Longitudinal Study-Design Diagram
The recommended graphical specification of a database study: covariate, washout, exposure, induction, and follow-up windows drawn on a timeline anchored at time zero.
At the design stage of every longitudinal database study, and in the protocol/manuscript. This is the Schneeweiss et al. (2019) design-diagram convention adopted by STaRT-RWE; it exposes immortal-time and look-ahead errors that prose hides.
Read left to right relative to time zero (the index/exposure start). Covariates must be assessed strictly before time zero; follow-up must start at or after time zero. Any window that crosses time zero in the wrong direction is a design red flag.
A new-user cohort with a 12-month pre-index covariate assessment and washout, exposure ascertained from index over 3 months, a 1-month induction, and outcome follow-up to 24 months. Each window is a bar on a month axis centered on time zero.

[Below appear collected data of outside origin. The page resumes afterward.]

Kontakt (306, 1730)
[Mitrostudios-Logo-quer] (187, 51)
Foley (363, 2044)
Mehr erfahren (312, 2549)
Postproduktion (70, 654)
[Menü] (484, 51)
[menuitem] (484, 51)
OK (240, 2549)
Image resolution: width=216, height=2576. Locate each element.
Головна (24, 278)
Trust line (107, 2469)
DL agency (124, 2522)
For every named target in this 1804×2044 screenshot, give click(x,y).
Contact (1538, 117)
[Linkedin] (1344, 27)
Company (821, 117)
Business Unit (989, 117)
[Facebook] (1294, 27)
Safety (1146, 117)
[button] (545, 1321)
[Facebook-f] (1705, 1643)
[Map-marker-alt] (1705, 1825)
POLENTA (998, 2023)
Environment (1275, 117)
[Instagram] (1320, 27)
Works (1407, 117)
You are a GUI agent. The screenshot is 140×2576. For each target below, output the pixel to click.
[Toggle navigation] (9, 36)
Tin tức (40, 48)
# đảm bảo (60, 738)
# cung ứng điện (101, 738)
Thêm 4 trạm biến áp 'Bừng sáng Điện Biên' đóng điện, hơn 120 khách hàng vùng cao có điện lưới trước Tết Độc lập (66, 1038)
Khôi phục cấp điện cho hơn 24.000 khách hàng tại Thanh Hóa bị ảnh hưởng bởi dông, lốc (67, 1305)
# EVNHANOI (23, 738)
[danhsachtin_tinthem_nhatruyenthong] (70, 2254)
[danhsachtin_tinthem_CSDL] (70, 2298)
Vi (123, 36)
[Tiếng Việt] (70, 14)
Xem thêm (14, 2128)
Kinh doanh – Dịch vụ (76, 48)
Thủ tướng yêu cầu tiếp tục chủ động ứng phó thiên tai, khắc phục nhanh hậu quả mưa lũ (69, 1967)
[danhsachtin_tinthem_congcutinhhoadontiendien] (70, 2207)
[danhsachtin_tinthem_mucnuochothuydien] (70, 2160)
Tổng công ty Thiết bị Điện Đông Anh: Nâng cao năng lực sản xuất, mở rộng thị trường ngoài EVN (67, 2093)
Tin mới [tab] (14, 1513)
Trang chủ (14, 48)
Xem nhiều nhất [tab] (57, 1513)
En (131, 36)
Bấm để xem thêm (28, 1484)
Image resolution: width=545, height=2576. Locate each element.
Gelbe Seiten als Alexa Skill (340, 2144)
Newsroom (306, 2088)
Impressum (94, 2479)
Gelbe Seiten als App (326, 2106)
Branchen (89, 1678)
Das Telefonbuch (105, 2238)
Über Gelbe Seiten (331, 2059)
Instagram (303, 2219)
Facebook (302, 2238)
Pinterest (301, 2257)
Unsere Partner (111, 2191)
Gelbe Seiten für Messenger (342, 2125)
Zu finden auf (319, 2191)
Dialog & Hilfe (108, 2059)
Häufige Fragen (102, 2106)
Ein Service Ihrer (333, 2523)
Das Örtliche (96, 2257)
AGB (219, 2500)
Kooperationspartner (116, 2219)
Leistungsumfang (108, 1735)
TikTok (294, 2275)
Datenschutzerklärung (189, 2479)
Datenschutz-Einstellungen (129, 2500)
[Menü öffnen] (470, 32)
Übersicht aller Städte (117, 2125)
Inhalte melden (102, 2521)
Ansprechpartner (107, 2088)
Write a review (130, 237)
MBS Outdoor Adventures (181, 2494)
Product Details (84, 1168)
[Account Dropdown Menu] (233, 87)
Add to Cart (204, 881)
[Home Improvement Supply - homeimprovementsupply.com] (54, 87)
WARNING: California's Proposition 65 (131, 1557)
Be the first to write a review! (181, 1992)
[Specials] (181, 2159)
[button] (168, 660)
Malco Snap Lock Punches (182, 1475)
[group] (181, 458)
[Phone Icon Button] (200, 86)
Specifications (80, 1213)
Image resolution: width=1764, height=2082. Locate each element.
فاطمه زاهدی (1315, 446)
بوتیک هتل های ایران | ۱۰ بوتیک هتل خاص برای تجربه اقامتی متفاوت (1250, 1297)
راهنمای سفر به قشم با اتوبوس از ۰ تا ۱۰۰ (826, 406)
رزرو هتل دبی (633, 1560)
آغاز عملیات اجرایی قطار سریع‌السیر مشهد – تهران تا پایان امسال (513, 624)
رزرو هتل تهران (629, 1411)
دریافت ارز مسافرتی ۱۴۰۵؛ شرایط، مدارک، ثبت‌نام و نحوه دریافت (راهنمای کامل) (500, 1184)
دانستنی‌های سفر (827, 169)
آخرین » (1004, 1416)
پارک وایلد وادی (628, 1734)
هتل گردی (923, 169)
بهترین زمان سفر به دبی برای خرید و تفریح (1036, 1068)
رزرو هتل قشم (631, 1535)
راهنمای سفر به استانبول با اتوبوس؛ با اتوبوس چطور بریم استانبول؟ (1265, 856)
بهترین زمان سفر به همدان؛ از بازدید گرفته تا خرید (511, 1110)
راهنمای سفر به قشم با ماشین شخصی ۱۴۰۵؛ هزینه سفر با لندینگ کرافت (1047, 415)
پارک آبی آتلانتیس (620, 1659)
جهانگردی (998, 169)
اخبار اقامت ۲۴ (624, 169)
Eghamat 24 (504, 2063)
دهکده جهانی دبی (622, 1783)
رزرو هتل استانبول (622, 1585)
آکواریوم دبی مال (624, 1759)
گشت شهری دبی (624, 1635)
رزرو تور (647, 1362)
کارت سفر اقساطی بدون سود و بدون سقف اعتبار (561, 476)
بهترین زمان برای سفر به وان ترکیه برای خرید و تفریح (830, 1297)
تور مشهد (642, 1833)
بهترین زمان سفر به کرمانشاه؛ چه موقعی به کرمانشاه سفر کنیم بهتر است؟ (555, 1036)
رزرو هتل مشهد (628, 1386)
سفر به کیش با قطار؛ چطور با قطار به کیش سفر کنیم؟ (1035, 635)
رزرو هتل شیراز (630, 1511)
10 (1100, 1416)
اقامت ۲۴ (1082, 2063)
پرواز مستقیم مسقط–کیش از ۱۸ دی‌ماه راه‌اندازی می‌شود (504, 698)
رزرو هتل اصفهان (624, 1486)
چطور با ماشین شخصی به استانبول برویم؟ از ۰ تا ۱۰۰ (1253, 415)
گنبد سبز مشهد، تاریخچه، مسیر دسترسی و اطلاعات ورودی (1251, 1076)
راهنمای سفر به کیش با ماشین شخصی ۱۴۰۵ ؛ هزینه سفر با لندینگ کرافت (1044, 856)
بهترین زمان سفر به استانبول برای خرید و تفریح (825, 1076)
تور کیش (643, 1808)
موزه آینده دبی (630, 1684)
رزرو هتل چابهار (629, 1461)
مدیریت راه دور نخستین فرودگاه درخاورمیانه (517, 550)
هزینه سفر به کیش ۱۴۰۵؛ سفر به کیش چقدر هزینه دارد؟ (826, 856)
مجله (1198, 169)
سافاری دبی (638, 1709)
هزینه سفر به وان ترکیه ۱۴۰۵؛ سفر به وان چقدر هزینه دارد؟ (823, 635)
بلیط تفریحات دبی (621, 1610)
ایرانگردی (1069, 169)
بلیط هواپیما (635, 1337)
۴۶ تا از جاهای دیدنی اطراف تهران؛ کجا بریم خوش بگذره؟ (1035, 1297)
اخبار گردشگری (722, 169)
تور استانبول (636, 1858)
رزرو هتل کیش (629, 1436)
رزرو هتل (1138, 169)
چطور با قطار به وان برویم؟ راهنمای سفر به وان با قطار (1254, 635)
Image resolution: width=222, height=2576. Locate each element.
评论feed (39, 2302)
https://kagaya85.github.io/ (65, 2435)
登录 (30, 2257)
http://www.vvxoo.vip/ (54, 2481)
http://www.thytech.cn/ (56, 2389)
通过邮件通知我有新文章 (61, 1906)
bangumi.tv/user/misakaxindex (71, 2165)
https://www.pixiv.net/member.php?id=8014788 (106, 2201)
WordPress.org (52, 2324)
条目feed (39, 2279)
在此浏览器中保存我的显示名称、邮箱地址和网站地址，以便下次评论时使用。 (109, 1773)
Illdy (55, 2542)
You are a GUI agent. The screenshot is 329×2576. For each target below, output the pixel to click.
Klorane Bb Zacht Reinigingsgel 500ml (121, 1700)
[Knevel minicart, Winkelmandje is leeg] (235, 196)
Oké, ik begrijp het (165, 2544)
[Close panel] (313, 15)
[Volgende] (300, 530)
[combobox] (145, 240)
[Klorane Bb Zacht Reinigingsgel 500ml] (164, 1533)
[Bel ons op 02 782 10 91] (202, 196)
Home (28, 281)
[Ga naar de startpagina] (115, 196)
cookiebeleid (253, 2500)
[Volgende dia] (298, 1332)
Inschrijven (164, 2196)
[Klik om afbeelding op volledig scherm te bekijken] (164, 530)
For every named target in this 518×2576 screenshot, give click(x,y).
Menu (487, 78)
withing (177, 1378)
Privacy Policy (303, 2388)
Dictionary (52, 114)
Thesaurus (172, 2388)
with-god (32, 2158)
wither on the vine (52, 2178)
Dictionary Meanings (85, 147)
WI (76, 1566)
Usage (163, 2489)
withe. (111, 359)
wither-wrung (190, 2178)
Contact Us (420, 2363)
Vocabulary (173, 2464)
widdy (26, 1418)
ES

Result: Because the covariate window sits entirely left of time zero and follow-up begins at +1 month (after induction, not before exposure), the diagram demonstrates no immortal time and no covariate look-ahead — the design is specified correctly.
Reference: Schneeweiss S, Rassen JA, Brown JS, et al. Graphical Depiction of Longitudinal Study Designs in Health Care Databases. Ann Intern Med. 2019;170(6):398-406.